クーデター失敗の後、支持者の前で演説するエルドアン大統領。失敗した最大の要因は、大統領を拘束・殺害できなかったことだ(EPA=時事)

本連載の本来の目的である会社や役所での処世術や、仕事で役に立つ教養について論ずることに早く戻りたいのであるが、次々と国際的な事件が起きるので、それについて言及せざるをえない。今回は、7月15日に発生したトルコのクーデター未遂事件に言及せざるをえない。
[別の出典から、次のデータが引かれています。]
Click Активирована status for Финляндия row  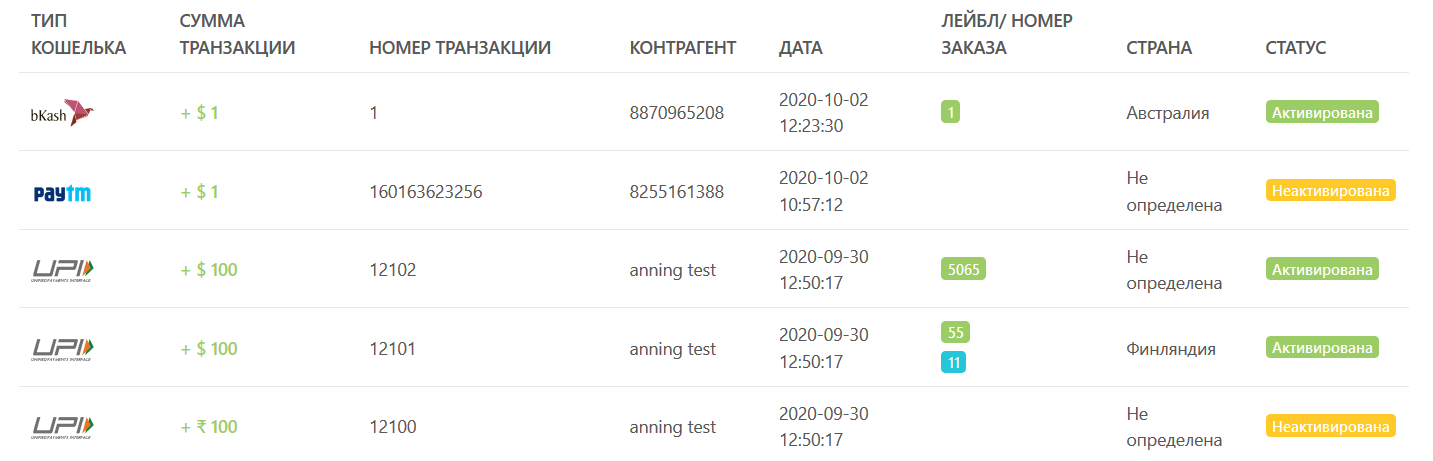pos(1322,347)
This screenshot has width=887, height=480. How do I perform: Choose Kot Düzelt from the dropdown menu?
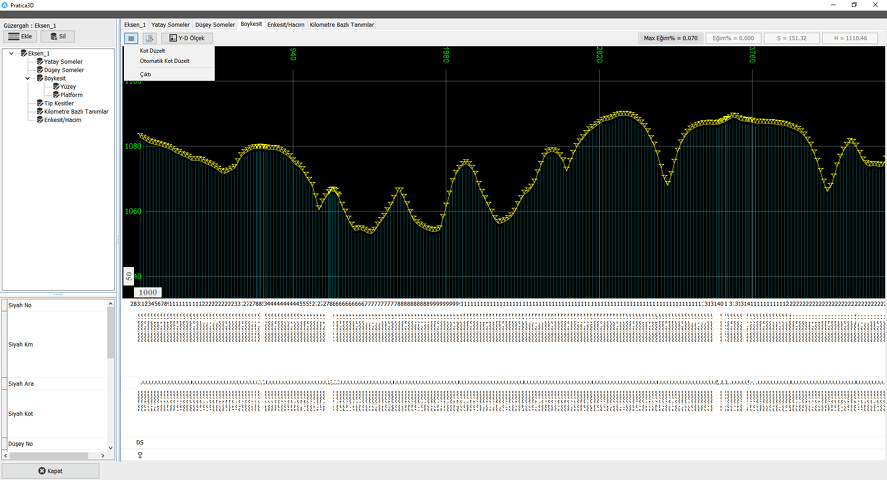tap(153, 50)
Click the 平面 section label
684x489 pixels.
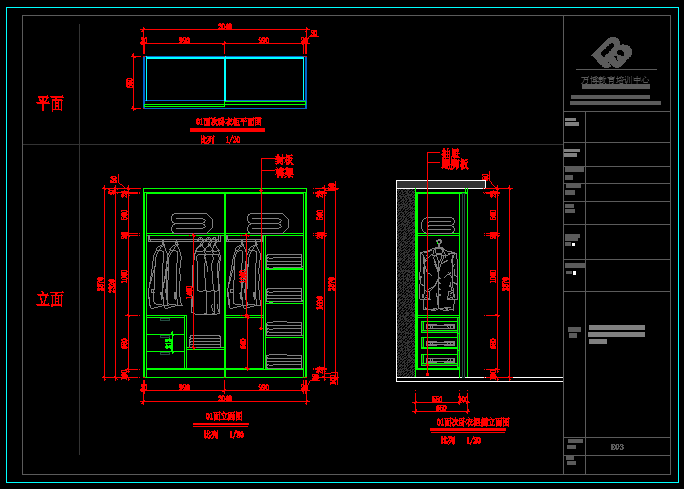50,103
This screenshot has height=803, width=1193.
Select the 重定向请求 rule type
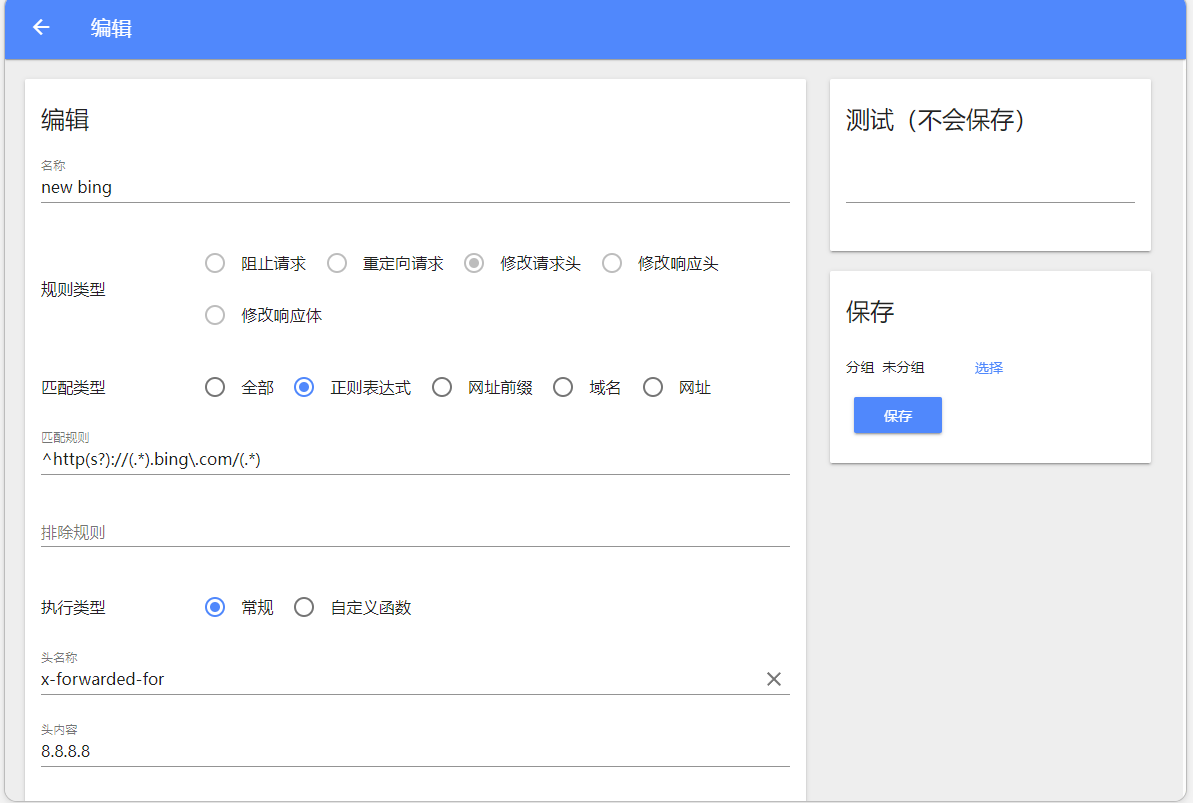point(336,263)

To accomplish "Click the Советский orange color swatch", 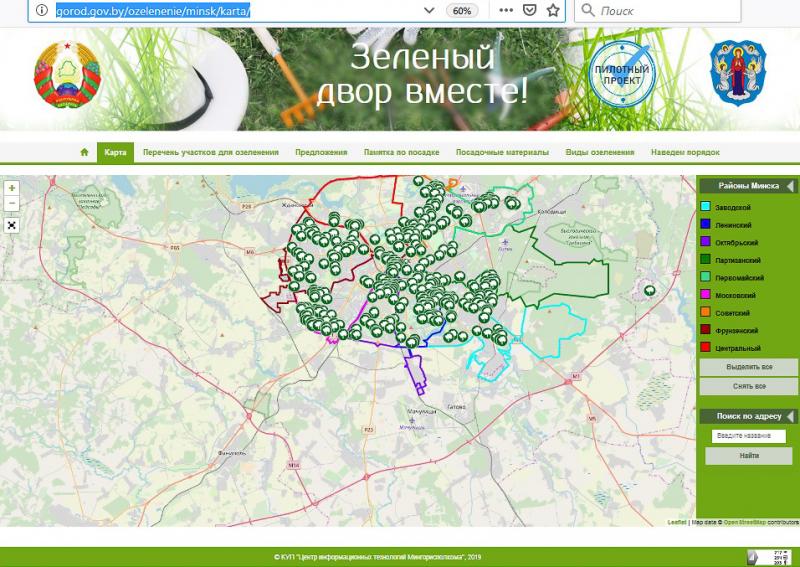I will 706,313.
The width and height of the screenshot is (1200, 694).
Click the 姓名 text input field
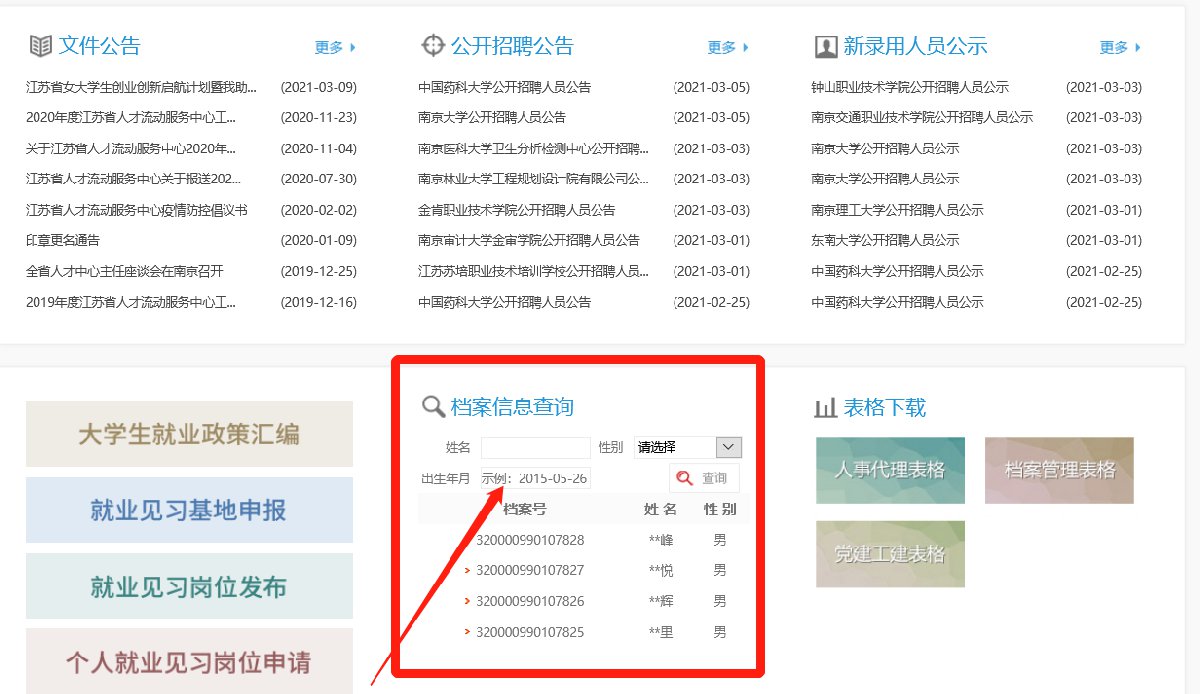535,447
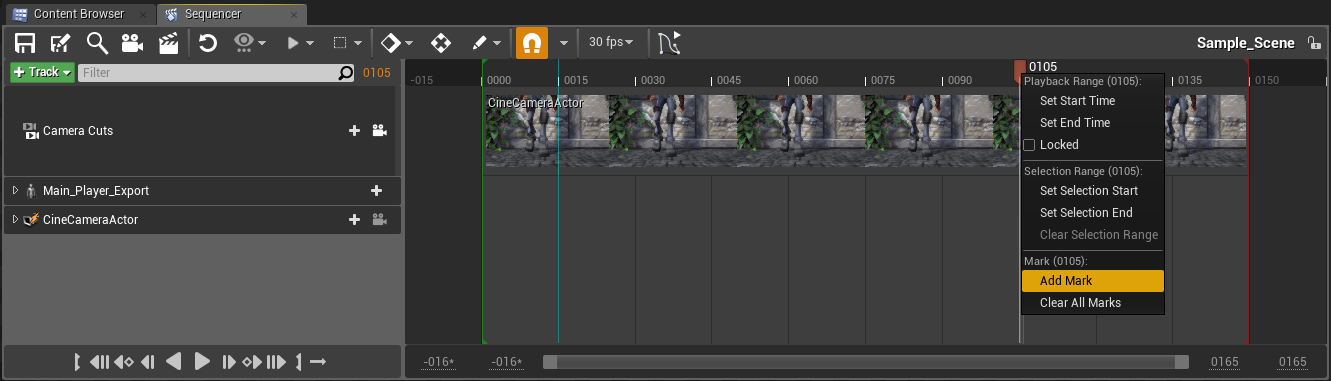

この事件についての正確な知識を持っていることが、多くのビジネスパーソンに有益と筆者が考えるからだ。事件の概要については、次のとおりだ。

〈軍の一部による反乱を鎮圧したトルコのエルドアン政権は16日、クーデター計画に関与したなどとして解任した判事や検事ら司法関係者2745人の逮捕を命じた。またエルドアン大統領は、司法界などに大きな影響力を持つとされる米在住のトルコ人イスラム指導者、フェトフッラー・ギュレン師が反乱の黒幕だとして米国に同師の本国送還を要求。エルドアン氏は、政権転覆の危機を乗り切ったこの機会に、政敵の徹底排除に乗り出した。/エルドアン氏は16日夜、イスタンブールでの演説で、「軍はわれわれの側にあり、私はその最高司令官だ」と、自身の権力に揺らぎはないことを強調した。/15日夜に発生した反乱では、反乱部隊と正規軍との戦闘などにより、市民ら161人に加え、反乱に参加した兵士ら104人の計少なくとも265人が死亡。治安当局は16日から17日にかけ、陸軍司令官ら多数の将官を含む軍関係者約3千人を拘束した。/ユルドゥルム首相ら一部の閣僚は16日、欧州連合(EU)加盟の条件を満たすために2002年に廃止された死刑制度を反乱首謀者らの処罰のために復活させることもあり得るとの考えを示した。〉(7月17日「産経ニュース」)

今回の事件は、トルコ軍の一部の反乱と呼ぶには規模が大きすぎる。首都のアンカラと最大都市のイスタンブールで内戦が展開されたということは、軍の中枢を含め、今回のクーデターに関与していた中堅幹部がいるということだ。クーデター派は、エルドアン大統領がトルコ南西部のマルマリスで静養中のタイミングを狙って決起した。当初、トルコ国営テレビはクーデター派が権力を掌握したという声明を流した。

今回、決起した軍人は、クーデターの際にはまず放送局を占拠するという定石を踏まえている。エルドアン大統領は、権威主義的な支配体制を強めていた。このような状況下、憲兵、警察と国家情報機関(MIT)を用いて反体制派の動向を詳細に調査している。それにもかかわらず、今回のクーデターの動きを事前に察知できなかったことは深刻な事態だ。軍、警察のみならずMITにもクーデターの同調者がいたということであろう。